You heard it here first: Mavs point guard Devin Harris' quad injury is worse -- waaaay worse -- than anybody from the Mavs is willing to admit in public. Waaaay worse. There will be an MRI on Monday, and maybe the private concerns will be quieted by good news. But brace yourself for the sort of injury-related monkey wrench that completely alters Dallas' playoff rotation plans.
Oh, and before you dimiss Harris as "just the backup PG'' (I actually heard somebody on the radio suggest Devin is equivalent to a "long-snapper'' in football), consider the way the Mavs rotation was to work.
Dirk is. ... well, everything. But after him on the totem pole come seven or eight similarly important people. Now, if a certain cog goes out, maybe a replacement cog doesn't represent too steep a drop. But the drop from Devin to Darrell Armstrong? It is significant.
And there goes a PG who can defend other PGs (something Jason Terry can't boast as a specialty). And there goes a drive-and-dish creator, a fearless finisher, a speedball energizer, a pick-and-roll attacker. ... Want to upgrade the running game? Pair Devin and Terry together, and dare an opponent like the Spurs to counter that quickness. A little patience, a little luck, some good health and a game or two of outplaying Tony Parker and Devin Harris becomes a star.
No, this would be a big loss. A very big loss.
If Harris is unavailable for any length of time for the postseason, Marquis Daniels could slide over, keeping DA from getting overexposed. 'Quis played only five minutes in Sunday's win over visiting Utah after tweaking his hammy -- but he was all smiles after the game, insisting he'd be fine. "Precautionary,'' he called it.
That same word -- "precautionary'' -- is being used by some to explain why Devin sat out Sunday, and why, in the second half, he disappeared from the bench.
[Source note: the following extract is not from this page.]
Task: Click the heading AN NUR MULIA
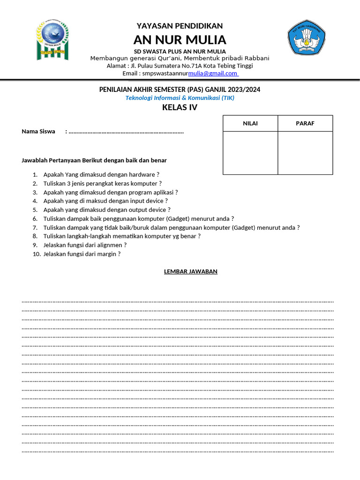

All this after an initial plan to follow up his cameo in Phoenix in the last game with 15 or so minutes here.
"You're concerned any time a guy is injured and you have a timetable and are not able to hit those kind of goals," coach Avery Johnson said, refusing to go so far as to call Devin's injury situation a "setback.''
It's a "concern.'' It's not a "setback.'' It's a "precaution.'' Play all the semantic games you want -- and, speaking of games, I say you best cross your fingers that Devin is able to play any first-round playoff games at all.